Action item:
List each line of the data that holds the string "agent".

Saved entries

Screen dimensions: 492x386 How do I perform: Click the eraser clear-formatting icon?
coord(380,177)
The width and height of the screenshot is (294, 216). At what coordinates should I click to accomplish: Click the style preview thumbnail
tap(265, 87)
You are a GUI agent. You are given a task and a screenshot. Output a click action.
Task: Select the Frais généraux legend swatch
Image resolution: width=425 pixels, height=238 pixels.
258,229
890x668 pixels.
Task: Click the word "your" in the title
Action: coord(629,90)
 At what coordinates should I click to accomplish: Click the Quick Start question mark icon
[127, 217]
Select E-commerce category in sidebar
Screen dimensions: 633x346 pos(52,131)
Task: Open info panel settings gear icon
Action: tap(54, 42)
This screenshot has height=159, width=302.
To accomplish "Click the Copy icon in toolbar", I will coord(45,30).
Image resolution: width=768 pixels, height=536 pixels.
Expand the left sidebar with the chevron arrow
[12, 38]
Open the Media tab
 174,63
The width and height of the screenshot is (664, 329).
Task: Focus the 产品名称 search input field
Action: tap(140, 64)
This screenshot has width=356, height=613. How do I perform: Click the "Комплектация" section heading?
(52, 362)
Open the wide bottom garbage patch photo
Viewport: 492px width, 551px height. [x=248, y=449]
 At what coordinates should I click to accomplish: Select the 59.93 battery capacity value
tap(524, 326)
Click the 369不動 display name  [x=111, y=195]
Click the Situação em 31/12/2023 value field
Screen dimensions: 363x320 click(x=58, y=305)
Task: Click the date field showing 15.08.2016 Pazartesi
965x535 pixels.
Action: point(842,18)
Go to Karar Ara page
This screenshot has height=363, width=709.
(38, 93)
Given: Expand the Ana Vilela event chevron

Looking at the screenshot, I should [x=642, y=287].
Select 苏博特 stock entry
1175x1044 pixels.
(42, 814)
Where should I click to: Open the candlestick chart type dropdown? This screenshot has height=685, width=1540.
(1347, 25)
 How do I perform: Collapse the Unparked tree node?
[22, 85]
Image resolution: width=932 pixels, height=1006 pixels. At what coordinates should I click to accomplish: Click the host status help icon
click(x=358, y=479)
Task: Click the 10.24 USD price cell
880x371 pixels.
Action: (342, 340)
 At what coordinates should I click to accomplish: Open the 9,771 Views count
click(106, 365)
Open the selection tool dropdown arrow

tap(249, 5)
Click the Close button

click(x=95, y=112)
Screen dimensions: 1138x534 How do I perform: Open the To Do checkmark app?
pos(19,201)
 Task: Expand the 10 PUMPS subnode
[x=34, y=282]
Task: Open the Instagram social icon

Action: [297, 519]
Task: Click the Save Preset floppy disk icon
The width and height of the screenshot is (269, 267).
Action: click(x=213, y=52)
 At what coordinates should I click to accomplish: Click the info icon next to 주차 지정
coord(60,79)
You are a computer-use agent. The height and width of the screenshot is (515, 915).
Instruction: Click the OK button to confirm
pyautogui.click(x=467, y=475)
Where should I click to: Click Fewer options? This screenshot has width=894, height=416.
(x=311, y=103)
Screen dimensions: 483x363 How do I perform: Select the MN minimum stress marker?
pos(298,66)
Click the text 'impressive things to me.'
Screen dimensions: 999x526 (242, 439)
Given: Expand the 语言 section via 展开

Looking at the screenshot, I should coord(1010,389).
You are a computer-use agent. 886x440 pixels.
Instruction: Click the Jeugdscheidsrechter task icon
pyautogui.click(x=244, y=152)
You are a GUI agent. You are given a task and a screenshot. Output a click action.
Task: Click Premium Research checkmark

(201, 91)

Response to the task:
You are a GUI agent. You are given a task and a screenshot. Output a click action.
You are a computer-use agent. The height and width of the screenshot is (515, 915).
You are a computer-use agent. 886x440 pixels.
You are a GUI agent. You are given a task and a screenshot. Output a click action.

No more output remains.